[Records contained in a dataset]
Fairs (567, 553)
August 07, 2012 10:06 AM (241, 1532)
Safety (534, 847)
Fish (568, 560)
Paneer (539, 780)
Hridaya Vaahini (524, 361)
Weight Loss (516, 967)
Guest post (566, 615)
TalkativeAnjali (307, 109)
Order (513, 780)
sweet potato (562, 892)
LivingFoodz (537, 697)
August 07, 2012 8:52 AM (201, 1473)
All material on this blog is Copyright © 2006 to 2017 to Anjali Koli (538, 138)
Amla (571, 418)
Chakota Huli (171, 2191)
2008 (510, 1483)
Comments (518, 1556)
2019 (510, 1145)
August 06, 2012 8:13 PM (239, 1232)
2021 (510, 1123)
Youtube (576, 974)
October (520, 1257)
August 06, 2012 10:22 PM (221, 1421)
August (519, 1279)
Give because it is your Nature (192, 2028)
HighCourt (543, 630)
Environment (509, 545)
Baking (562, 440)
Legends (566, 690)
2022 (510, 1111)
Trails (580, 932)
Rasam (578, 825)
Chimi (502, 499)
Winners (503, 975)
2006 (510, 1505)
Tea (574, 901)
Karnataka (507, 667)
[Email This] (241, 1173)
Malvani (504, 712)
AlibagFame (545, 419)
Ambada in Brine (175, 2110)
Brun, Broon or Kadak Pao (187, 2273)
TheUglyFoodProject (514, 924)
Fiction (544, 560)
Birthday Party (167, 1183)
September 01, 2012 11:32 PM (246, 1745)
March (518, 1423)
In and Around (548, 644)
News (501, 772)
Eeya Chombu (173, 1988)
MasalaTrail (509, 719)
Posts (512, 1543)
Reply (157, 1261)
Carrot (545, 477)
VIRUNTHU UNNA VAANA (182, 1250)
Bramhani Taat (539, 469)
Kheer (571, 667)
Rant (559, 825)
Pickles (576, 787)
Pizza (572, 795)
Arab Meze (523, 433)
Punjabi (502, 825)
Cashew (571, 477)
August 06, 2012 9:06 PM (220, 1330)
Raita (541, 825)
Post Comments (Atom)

WORK TO COMPLETE
Write down only the closing run of lines: the one containing "Chimi (502, 499)" and every line after it to the end of the entries, exactly.

RESPONSE
Chimi (502, 499)
Winners (503, 975)
2006 (510, 1505)
Tea (574, 901)
Karnataka (507, 667)
[Email This] (241, 1173)
Malvani (504, 712)
AlibagFame (545, 419)
Ambada in Brine (175, 2110)
Brun, Broon or Kadak Pao (187, 2273)
TheUglyFoodProject (514, 924)
Fiction (544, 560)
Birthday Party (167, 1183)
September 01, 2012 11:32 PM (246, 1745)
March (518, 1423)
In and Around (548, 644)
News (501, 772)
Eeya Chombu (173, 1988)
MasalaTrail (509, 719)
Posts (512, 1543)
Reply (157, 1261)
Carrot (545, 477)
VIRUNTHU UNNA VAANA (182, 1250)
Bramhani Taat (539, 469)
Kheer (571, 667)
Rant (559, 825)
Pickles (576, 787)
Pizza (572, 795)
Arab Meze (523, 433)
Punjabi (502, 825)
Cashew (571, 477)
August 06, 2012 9:06 PM (220, 1330)
Raita (541, 825)
Post Comments (Atom)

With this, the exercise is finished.